This is how much Russia's 'war' in Syria costs

Russian air strikes in Syria are costing up to $4 million per day, according to data collected by a defense think tank for the Moscow Times newspaper.

Data collected by IHS Jane's, a renowned intelligence provider for the defense industry and governments, showed that bombing raids, supply runs, infrastructure and ground personnel — along with a salvo of cruise missiles fired into the conflict zone — have cost Russia between $80 million and $115 million since strikes began on September 30.

Compared to Russia's 3.1 trillion ruble ($50 billion) defense budget for 2015, the figure appears low but the Kremlin could see its costs and commitments grow, the Moscow Times reported.

Russia is currently struggling economically on the back of international sanctions placed on the country for its annexation of Crimea in 2013 and role in the pro-Russian uprising in east Ukraine last year.

Sanctions provoked investor caution over Russia which saw capital outflows and a fall in the ruble's value as a result. That, coupled with the sharp decline in oil prices, has contributed to Russia's parlous economic situation, yet, still it has willingly embarked on what could be a costly enterprise in Syria.

Ostensibly involving itself in the civil war in the Middle Eastern nation in order to help an alliance of western powers trying to combat the terrorist group that calls itself "Islamic State," many believe that Russia's real aim is to prop up the regime of controversial Syrian leader Bashar Al-Assad and to prevent more western influence in the region.

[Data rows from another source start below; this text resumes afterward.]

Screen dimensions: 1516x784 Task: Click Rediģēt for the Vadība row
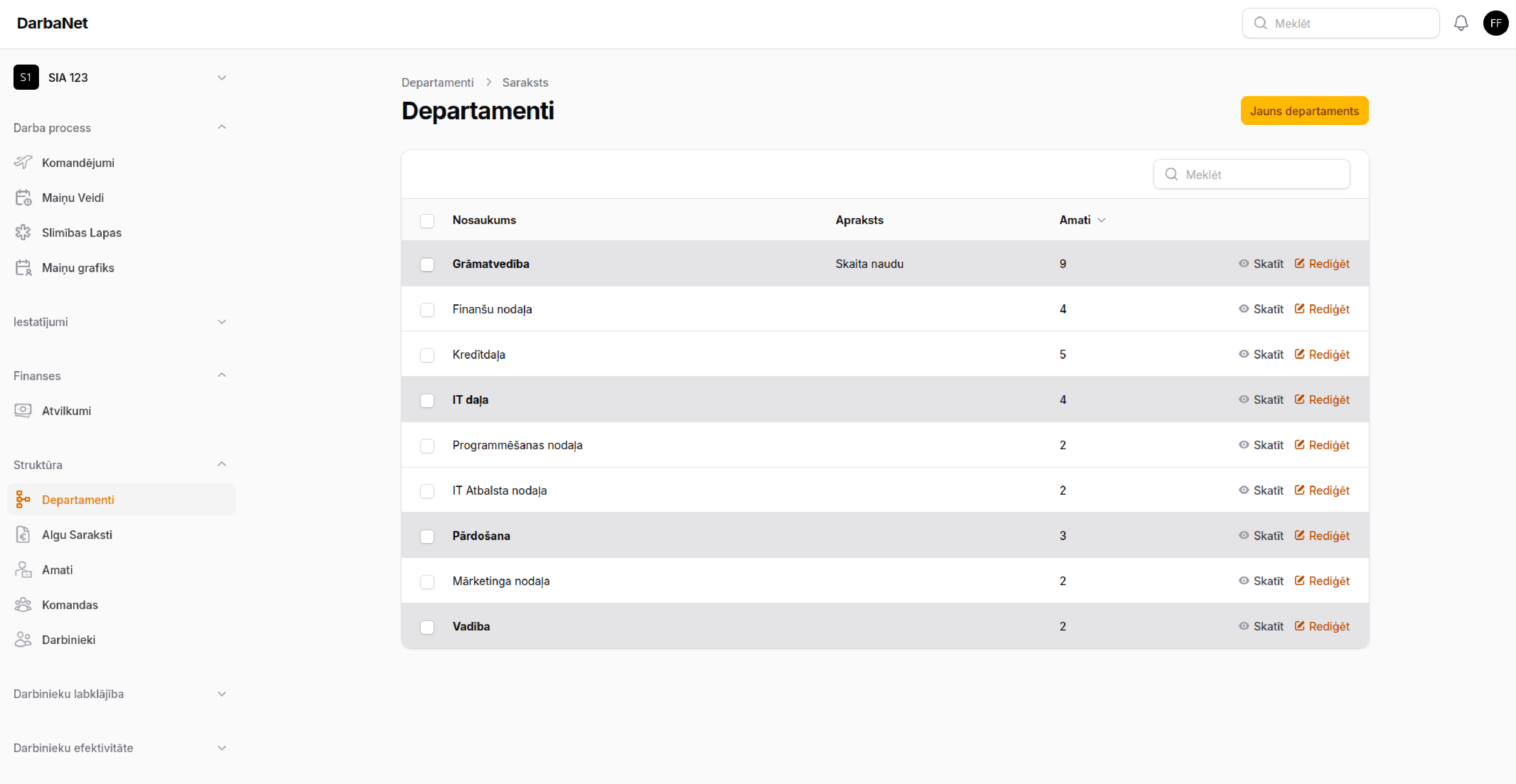pyautogui.click(x=1322, y=626)
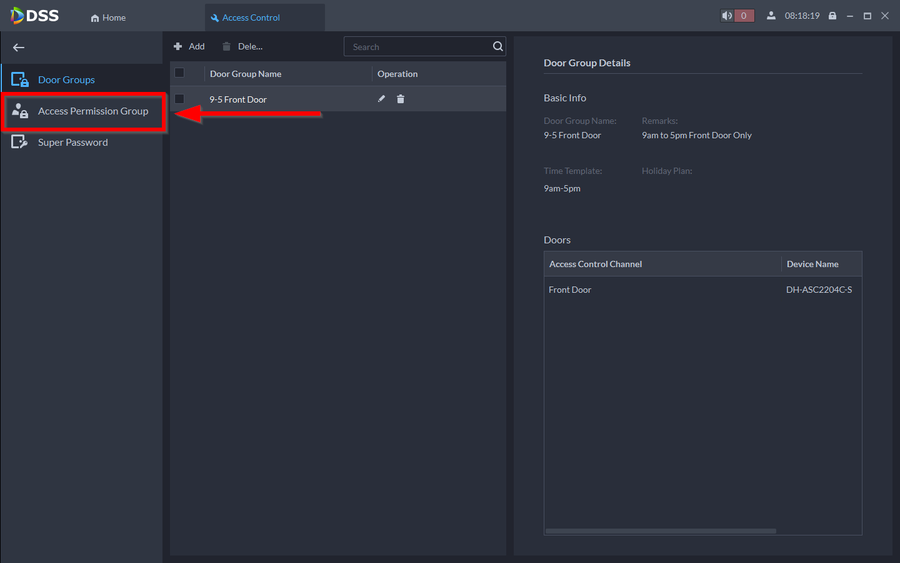Click the back arrow in sidebar

[x=18, y=47]
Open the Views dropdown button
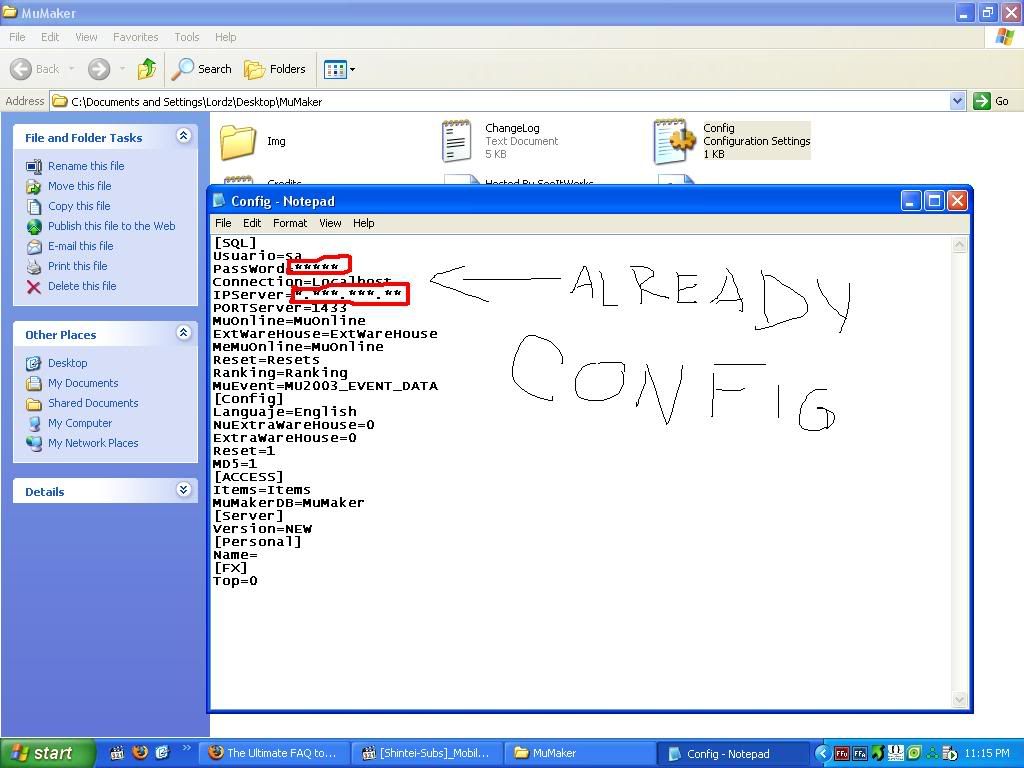 click(x=340, y=69)
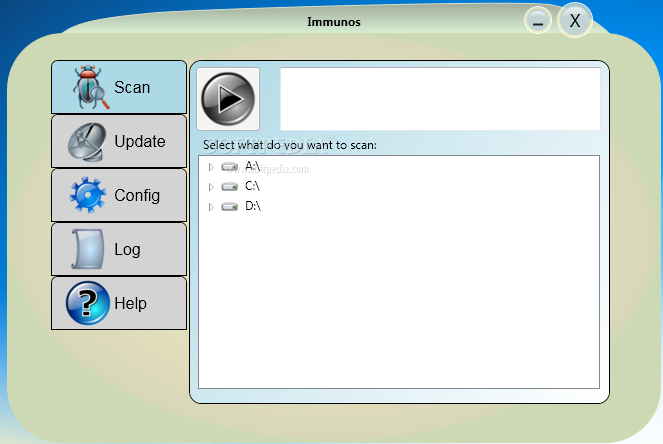Select the C:\ drive icon
Image resolution: width=663 pixels, height=444 pixels.
pos(230,186)
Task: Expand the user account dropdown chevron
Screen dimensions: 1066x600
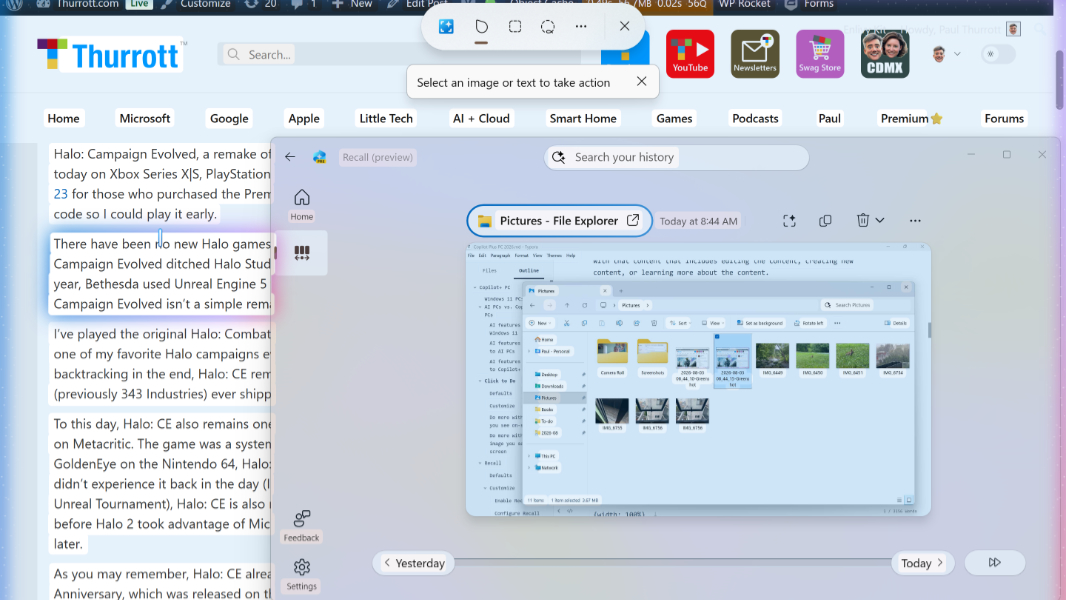Action: click(957, 54)
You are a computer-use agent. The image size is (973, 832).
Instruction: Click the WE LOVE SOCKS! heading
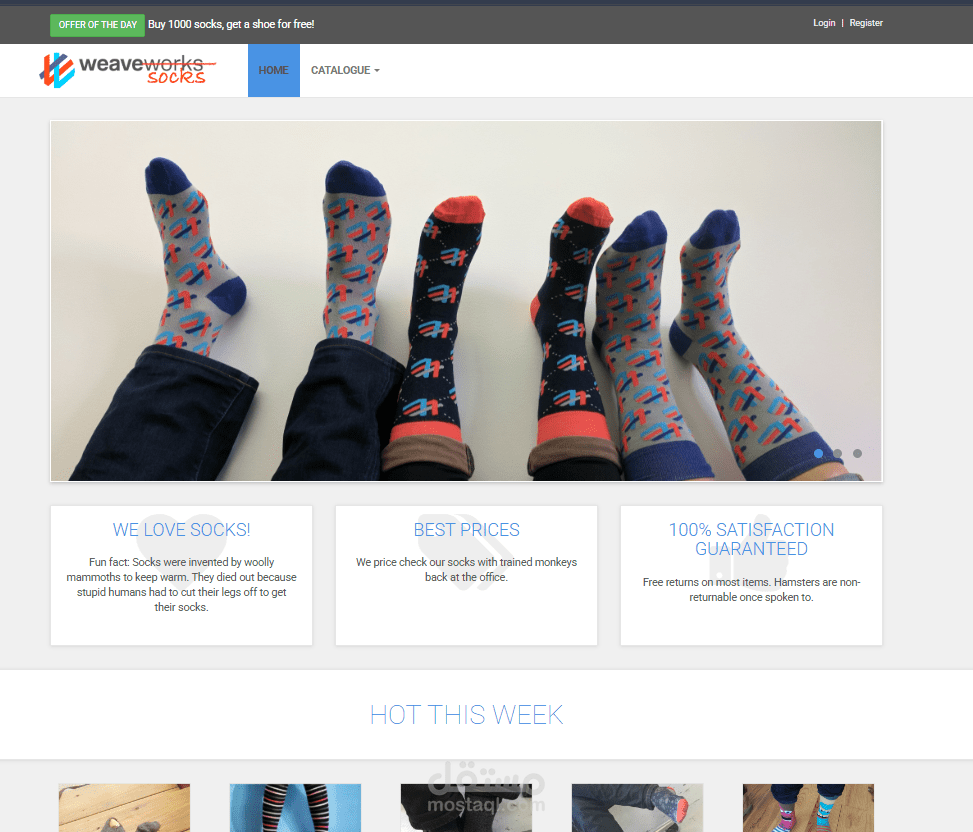pyautogui.click(x=180, y=529)
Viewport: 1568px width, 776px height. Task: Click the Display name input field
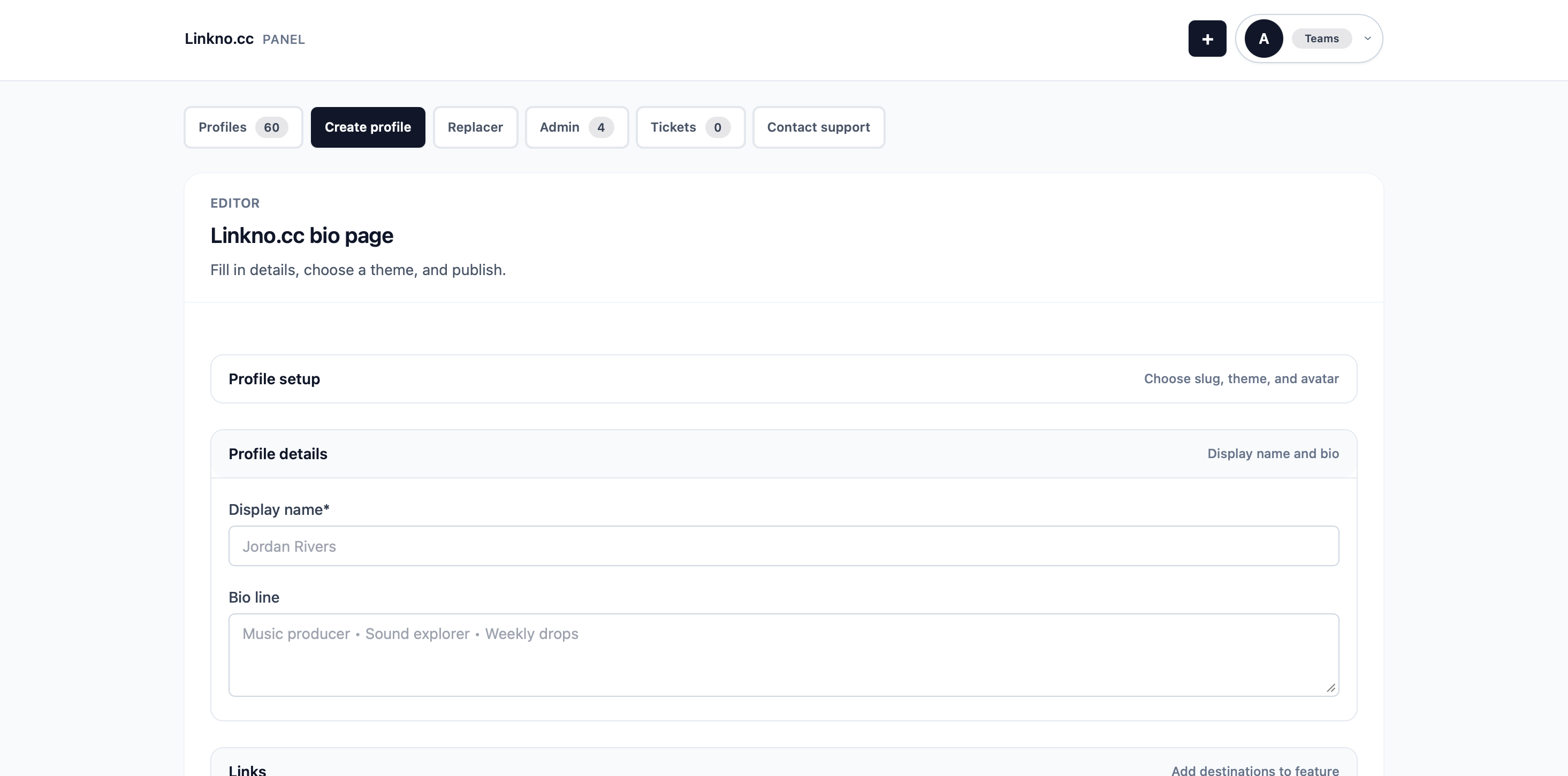point(783,546)

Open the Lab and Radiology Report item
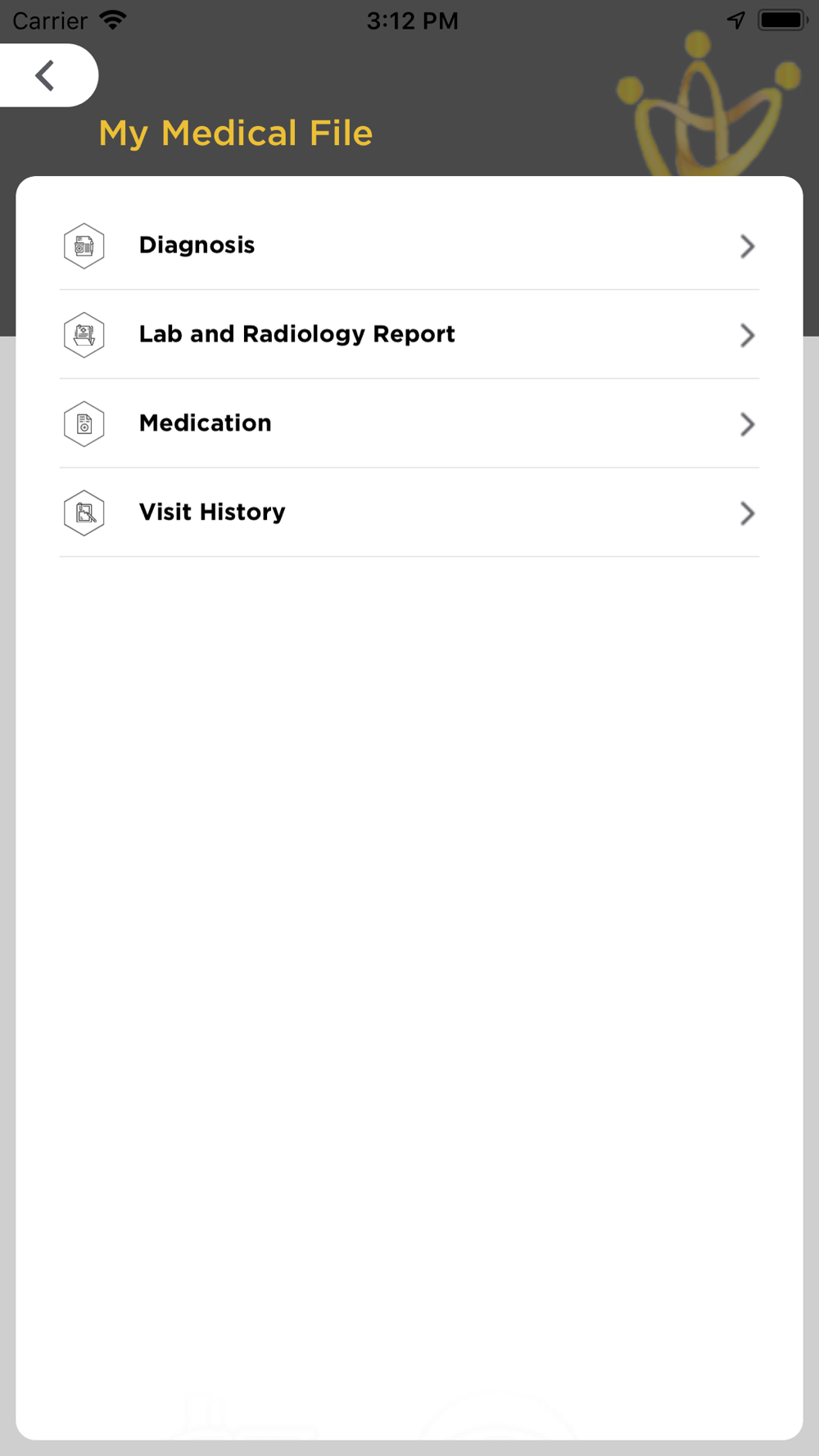(x=410, y=335)
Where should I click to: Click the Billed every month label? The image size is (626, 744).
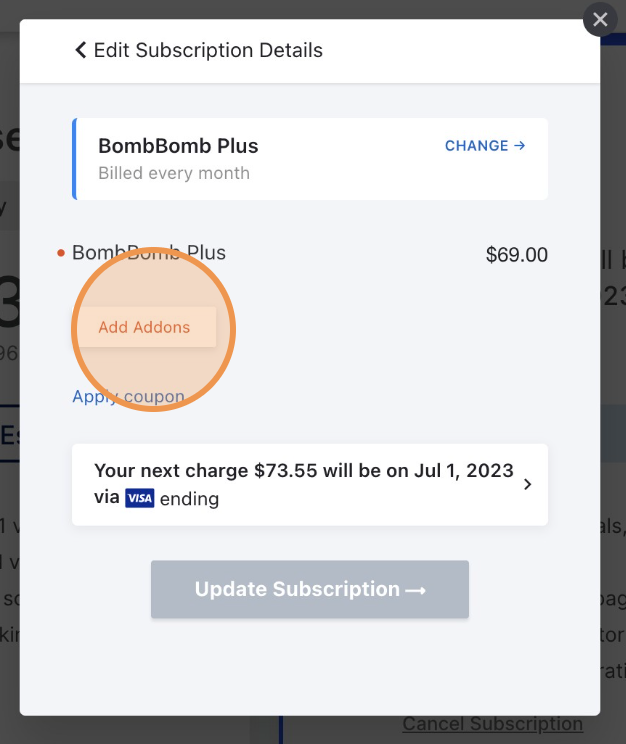(174, 173)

Russian President Vladimir Putin (R) shakes hands with Syrian President Bashar al-Assad during a meeting at the Kremlin in Moscow, Russia, October 20, 2015.
REUTERS/Alexei Druzhinin/RIA Novosti/Kremlin
Russian President Vladimir Putin (R) shakes hands with Syrian President Bashar al-Assad during a meeting at the Kremlin in Moscow, Russia, October 20, 2015.

Russia reported on Wednesday that Assad had flown to Moscow on Tuesday evening to thank Russian President Vladimir Putin for his support but it was not said whether Assad had returned home.

Russia's intervention has certainly been welcomed by Assad. The country already has a naval base in Syria and has been granted use of an airbase, allowing it to employ ships, aircraft and military personnel on the ground in combat. In fact, Putin has made much of the fact that Russia was invited to intervene whereas the west was acting without any U.N. Security Council resolution.

More than 50 Russian warplanes and helicopters are conducting airstrikes on the positions of the Islamic State terrorist group in Syria, Russia's Defense Ministry spokesman Igor Konashenkov has said, according to Russia's TASS news agency.

Although precise data is hard to come by, IHS Jane's said each warplane costs $12,000 per hour to fly and each helicopter costs $3,000 per hour.

With the tempo of bombing runs keeping the planes in the sky for 90 minutes a day on average and choppers flying one hour per day, Moscow is spending around $710,000 every 24 hours, IHS said. Each day, they drop around $750,000 worth of munitions.

In terms of personnel, they cost around $440,000 per day to support, IHS estimated. Keeping the ships in the Mediterranean requires a further $200,000. Other supporting costs, such as logistics, intelligence gathering, communications and engineering, add $250,000 per day. That means the minimum cost of keeping this operation going is $2.4 million per day.